Jean-Yves Le Capitaine
Chef de service à l’Institut Public La Persagotière – Nantes


Publication originale  Texte initialement publié dans les Cahiers Pédagogiques, Janvier 2008, n° 459, pages 22-24.
Autres textes de Jean-Yves Le Capitaine  Voir sur ce site les autres textes de Jean-Yves Le Capitaine, ainsi que ses Propos nomades.
Autres productions de Jean-Yves Le Capitaine  Voir aussi le site personnel de Jean-Yves Le Capitaine, ainsi que son blog, Regards sur la surdité, le handicap, l’école, la société.
Livre de Jean-Yves Le Capitaine  Jean-Yves Le Capitaine a publié Des enfants sourds à l’école ordinaire, L’Harmattan, Paris, 2004.

 

La notion d’école inclusive, traduite réglementairement par le terme de scolarisation des enfants et adolescents handicapés, fait aujourd’hui partie du paysage conceptuel qui balise l’action éducative et scolaire destinée à la population concernée. Sa remise en cause ou sa critique apparaissent d’emblée comme un déni du plein droit des enfants handicapés à faire partie intégrante de la communauté éducative, comme favorables à la ségrégation. Toutefois, avoir une position critique sur l’inclusion dans la manière dont elle peut se décliner dans ses réussites comme dans ses résistances peut contribuer à faire évoluer les situations.

Cette contribution n’a pas pour ambition d’analyser l’ensemble de la mise en œuvre des processus d’inclusion, mais de repérer des obstacles susceptibles de produire des effets contraires à ceux escomptés. Elle omet donc volontairement les avancées réelles qui peuvent exister. La réflexion élaborée ici part d’une pratique dont le champ est limité : le scolarisation et l’accompagnement à la scolarisation de jeunes sourds et malentendants. Mais au-delà de ce champ spécifique, les questions d’inclusion se posent pour tous les enfants en situation de handicap, de manière plus ou moins forte, éclairées par celles-ci.

Des ruptures sans rupture

La loi du 11 février 2005 institue un fait : c’est au système éducatif, à l’Education nationale, qu’incombe désormais l’entière responsabilité de la scolarisation des jeunes handicapés. Cette affirmation constitue une rupture radicale. Rupture avec une tradition « d’exclusion », de fait et non de volonté, des enfants handicapés. Rupture par conséquent dans les habitudes de travail, dans les représentations que pouvaient avoir les acteurs de l’Éducation nationale de leurs missions, de leurs compétences auprès de ces jeunes, de leur collaboration avec d’autres acteurs, de la diversité ou des différences des élèves.

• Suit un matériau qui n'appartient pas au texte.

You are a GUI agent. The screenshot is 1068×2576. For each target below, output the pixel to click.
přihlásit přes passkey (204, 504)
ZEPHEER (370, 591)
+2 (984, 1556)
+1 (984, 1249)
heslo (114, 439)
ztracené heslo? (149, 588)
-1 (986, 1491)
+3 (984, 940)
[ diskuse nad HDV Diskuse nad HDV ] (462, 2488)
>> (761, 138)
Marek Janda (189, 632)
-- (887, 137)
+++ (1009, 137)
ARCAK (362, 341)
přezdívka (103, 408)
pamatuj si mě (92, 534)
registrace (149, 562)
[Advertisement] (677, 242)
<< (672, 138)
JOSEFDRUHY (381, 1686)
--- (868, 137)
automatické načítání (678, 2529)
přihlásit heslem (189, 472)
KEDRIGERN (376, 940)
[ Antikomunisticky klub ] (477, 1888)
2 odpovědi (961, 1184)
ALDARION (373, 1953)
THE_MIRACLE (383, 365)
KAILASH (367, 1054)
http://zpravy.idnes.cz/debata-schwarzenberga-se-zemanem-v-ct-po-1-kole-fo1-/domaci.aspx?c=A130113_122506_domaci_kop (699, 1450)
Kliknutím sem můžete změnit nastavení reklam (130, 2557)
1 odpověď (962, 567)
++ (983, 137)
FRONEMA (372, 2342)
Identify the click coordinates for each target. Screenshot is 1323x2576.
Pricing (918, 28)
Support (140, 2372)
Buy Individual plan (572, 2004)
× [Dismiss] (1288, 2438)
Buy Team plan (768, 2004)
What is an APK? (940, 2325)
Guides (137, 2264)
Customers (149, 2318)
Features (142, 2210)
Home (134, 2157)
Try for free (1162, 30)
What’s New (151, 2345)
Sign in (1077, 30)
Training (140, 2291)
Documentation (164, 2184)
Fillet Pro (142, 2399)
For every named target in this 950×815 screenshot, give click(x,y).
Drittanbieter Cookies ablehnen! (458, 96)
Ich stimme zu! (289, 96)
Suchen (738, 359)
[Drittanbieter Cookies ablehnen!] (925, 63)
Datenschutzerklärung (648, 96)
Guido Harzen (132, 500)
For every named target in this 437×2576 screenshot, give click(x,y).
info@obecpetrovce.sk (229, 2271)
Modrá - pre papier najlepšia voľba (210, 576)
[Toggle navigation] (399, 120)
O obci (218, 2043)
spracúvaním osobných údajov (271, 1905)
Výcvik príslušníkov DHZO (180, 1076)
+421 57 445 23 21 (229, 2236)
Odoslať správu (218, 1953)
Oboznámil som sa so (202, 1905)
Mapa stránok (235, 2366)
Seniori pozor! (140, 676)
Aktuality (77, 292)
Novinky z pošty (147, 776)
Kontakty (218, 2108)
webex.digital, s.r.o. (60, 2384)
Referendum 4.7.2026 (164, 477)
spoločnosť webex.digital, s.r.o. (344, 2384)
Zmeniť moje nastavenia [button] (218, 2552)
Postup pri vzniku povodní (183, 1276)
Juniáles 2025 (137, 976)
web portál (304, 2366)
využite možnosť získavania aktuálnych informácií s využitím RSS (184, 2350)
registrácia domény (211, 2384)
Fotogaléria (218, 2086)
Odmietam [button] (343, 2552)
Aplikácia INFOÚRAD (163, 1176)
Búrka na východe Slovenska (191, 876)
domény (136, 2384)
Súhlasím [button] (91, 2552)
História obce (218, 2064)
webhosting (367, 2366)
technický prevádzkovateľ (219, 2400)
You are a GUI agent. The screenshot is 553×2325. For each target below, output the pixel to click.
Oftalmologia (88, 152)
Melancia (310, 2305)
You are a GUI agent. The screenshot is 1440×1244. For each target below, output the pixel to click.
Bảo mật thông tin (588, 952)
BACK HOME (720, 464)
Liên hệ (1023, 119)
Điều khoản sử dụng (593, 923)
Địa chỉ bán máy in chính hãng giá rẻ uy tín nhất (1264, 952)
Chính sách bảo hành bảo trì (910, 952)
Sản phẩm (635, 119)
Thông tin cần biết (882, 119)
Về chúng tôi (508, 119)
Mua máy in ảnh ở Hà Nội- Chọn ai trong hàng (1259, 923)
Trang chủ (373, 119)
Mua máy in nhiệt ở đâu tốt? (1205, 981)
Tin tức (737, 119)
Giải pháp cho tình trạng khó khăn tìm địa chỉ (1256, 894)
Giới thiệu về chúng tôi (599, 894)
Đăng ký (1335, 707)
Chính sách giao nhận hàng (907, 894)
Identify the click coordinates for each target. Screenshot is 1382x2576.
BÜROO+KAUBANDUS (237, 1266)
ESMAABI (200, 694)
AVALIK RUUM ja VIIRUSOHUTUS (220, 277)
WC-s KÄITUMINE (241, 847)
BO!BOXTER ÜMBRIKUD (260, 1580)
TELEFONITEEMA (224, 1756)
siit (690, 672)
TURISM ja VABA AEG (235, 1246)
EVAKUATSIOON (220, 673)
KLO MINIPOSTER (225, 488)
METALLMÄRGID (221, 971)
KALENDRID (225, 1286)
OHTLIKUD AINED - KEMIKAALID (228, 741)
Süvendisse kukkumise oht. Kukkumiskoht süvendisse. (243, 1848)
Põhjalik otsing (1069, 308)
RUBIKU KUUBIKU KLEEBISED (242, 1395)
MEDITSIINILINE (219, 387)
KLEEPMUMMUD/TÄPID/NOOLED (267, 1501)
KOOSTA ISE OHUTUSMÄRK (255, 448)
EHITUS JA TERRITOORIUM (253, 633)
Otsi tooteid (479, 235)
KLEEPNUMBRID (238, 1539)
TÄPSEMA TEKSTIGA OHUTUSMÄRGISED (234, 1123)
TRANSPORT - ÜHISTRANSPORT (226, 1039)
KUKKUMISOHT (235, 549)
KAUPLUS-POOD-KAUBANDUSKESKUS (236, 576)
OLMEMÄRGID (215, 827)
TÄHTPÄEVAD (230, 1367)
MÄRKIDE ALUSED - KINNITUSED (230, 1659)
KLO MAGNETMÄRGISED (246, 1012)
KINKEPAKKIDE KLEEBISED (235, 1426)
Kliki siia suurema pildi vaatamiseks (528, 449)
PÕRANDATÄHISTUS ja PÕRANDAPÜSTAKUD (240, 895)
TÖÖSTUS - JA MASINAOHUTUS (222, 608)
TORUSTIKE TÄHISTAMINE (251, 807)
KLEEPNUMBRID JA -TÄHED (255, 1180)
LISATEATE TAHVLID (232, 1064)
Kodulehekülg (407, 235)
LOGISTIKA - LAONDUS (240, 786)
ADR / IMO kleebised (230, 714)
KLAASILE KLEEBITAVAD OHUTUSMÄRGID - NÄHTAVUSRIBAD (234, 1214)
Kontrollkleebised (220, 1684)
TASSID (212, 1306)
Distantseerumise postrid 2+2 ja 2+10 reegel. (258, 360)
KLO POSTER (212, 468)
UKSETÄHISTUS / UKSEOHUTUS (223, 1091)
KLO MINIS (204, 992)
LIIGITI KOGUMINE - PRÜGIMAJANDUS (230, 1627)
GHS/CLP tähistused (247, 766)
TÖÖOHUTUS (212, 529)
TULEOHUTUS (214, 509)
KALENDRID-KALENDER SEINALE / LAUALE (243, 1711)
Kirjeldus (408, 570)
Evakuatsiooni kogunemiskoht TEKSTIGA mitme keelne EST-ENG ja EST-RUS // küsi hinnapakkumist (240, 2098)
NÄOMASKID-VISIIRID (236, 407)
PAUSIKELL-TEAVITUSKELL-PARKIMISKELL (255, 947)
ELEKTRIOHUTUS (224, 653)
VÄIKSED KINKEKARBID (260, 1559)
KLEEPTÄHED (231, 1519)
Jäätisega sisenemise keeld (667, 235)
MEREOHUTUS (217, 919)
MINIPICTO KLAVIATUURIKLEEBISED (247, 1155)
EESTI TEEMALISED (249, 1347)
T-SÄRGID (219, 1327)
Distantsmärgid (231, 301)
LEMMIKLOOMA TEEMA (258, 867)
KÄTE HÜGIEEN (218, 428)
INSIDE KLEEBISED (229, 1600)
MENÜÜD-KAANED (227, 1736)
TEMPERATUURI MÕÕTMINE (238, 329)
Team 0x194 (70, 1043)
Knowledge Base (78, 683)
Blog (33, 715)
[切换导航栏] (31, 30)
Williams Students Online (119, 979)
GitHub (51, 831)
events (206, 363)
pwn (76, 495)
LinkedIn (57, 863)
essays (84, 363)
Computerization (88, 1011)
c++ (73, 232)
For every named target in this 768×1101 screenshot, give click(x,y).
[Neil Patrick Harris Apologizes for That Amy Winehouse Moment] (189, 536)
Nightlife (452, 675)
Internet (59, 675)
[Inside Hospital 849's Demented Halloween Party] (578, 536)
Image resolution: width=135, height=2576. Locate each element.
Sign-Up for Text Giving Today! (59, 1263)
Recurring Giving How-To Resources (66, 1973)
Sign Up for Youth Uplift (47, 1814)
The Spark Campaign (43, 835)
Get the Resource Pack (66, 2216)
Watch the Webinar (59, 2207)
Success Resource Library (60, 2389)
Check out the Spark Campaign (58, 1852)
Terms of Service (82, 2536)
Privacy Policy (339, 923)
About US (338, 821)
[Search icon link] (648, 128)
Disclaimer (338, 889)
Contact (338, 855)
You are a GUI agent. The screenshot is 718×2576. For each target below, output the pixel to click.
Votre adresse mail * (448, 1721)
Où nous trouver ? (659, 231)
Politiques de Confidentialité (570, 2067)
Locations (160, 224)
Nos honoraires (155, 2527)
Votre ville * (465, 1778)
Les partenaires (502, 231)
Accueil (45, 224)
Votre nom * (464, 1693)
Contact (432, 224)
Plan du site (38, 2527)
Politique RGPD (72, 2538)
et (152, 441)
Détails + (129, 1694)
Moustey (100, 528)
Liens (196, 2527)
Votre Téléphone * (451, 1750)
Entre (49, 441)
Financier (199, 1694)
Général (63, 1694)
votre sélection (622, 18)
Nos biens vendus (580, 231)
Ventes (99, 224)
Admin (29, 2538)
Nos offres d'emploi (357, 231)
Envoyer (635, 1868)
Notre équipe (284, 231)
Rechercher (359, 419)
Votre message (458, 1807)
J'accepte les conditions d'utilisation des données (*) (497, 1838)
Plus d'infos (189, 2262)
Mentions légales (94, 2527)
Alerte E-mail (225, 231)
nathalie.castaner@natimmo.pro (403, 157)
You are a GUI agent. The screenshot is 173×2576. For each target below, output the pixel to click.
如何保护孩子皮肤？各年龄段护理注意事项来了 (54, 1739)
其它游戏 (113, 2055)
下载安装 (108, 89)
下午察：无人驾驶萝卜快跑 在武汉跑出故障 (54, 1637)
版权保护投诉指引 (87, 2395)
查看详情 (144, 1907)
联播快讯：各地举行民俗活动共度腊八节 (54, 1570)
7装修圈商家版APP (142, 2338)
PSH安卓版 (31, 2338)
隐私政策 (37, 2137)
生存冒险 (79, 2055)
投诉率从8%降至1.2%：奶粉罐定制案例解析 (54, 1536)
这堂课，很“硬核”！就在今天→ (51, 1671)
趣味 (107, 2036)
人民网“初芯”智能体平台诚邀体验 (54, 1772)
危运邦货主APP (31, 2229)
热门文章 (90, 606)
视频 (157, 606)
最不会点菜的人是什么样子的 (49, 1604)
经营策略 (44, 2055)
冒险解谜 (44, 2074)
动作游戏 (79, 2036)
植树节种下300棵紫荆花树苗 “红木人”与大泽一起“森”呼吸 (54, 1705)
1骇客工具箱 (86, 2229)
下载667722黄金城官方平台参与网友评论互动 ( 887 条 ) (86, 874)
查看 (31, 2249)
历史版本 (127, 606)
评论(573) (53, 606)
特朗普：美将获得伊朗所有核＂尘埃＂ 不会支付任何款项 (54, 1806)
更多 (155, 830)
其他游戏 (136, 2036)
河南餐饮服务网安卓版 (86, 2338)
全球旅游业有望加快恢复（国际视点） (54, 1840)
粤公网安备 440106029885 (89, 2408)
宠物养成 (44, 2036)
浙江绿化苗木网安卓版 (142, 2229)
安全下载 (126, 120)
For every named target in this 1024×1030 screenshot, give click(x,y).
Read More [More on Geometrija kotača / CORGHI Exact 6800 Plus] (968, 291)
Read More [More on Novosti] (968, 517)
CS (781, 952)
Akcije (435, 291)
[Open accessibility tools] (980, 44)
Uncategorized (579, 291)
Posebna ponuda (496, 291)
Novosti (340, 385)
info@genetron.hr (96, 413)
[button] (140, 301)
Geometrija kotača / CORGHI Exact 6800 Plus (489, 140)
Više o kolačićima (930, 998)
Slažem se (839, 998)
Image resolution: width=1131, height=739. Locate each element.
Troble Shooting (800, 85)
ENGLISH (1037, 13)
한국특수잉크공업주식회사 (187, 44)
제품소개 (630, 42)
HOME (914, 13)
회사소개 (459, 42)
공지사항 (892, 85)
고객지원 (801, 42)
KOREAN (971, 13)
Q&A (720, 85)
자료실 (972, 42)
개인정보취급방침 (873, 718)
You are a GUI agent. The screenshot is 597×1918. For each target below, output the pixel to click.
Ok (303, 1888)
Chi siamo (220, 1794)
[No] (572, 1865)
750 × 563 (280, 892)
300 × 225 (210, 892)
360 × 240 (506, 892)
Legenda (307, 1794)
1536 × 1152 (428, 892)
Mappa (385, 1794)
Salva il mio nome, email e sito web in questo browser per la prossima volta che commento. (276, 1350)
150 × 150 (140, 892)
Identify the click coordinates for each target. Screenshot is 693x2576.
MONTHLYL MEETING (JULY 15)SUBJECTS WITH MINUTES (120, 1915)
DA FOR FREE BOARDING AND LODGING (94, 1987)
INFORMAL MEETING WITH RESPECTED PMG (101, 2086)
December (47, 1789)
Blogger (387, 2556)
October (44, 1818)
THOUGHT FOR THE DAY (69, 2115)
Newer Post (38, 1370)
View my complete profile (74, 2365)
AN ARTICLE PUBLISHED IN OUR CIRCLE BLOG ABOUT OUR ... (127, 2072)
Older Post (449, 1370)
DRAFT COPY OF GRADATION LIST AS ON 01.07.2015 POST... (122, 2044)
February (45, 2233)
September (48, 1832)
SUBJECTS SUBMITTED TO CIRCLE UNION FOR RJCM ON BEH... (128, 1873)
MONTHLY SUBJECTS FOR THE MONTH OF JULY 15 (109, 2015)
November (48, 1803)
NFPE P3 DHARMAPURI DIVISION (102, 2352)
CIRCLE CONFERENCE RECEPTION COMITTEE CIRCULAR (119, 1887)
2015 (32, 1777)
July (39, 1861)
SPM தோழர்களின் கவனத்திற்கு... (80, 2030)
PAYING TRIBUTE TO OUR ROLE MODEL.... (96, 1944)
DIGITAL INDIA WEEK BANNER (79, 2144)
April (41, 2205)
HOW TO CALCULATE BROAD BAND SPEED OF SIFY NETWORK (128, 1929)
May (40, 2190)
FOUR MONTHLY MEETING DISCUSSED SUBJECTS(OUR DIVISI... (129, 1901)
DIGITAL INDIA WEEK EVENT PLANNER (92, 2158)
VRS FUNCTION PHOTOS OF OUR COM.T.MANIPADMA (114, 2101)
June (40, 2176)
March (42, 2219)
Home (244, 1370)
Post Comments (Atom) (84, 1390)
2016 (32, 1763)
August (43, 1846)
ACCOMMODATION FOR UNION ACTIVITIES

Accueillir des jeunes en situation de handicap n’est pas simple, tant d’un point de vue « humain » que pédagogique. Prendre en compte ces jeunes, c’est d’abord prendre en compte une complexité pédagogique qui ajoute de la différence à la diversité. Si l’on ne prend pas en compte la construction du monde construite visuellement par un sourd, même quand il oralise, il y a des chances que l’on passe à côté d’un certain nombre de choses essentielles dans les acquisitions scolaires.

L’école est, au sens sociologique du terme, une institution dans laquelle les acteurs produisent des systèmes de pensées, d’actions et de représentations. La possibilité de prise en compte d’enfants différents au sein de la classe se heurte aux obstacles liés aux manières dont les enseignants construisent leur profession et leurs pratiques. Le métier étant appuyé sur une gestion d’incertitudes, les enseignants les construisent par l’élaboration de routines professionnelles, établies à partir de situations qui marchent ; ces routines professionnelles permettent l’efficacité de l’enseignement. Seulement elles sont établies avec les élèves réellement présents, et ne sont susceptibles d’être interrogées (avec une nouvelle incertitude, et donc une déstabilisation) que par une nouveauté (un comportement inattendu, un enfant différent, un partenariat...).

Lorsque la nouveauté n’est pas éloignée de la population connue, de nouvelles routines se mettent en place, permettant de nouvelles adaptations et un maintien de l’efficacité. Mais lorsque la nouveauté est éloignée (déficience auditive, trouble du comportement...), l’incertitude est parfois trop grande pour inventer par soi-même de nouvelles routines permettant de répondre efficacement à la nouvelle situation.

Réponse adaptée ou dogme

Or tout se passe comme si cette rupture et cette adaptation allaient de soi, n’étaient pas une rupture. Le système éducatif met en œuvre, ou tente de le faire, une injonction, sans se donner, pour de multiples raisons, les moyens d’accompagner cette rupture. Faute de ces moyens, ce sont les choses anciennes qui se reproduisent, celles qui existaient avant que ces jeunes ne soient présents au sein de la classe. Ainsi en est-il de la réalité de la formation pour accueillir ces nouveaux publics, ou des concertations nécessaires lorsque l’on travaille avec des partenaires.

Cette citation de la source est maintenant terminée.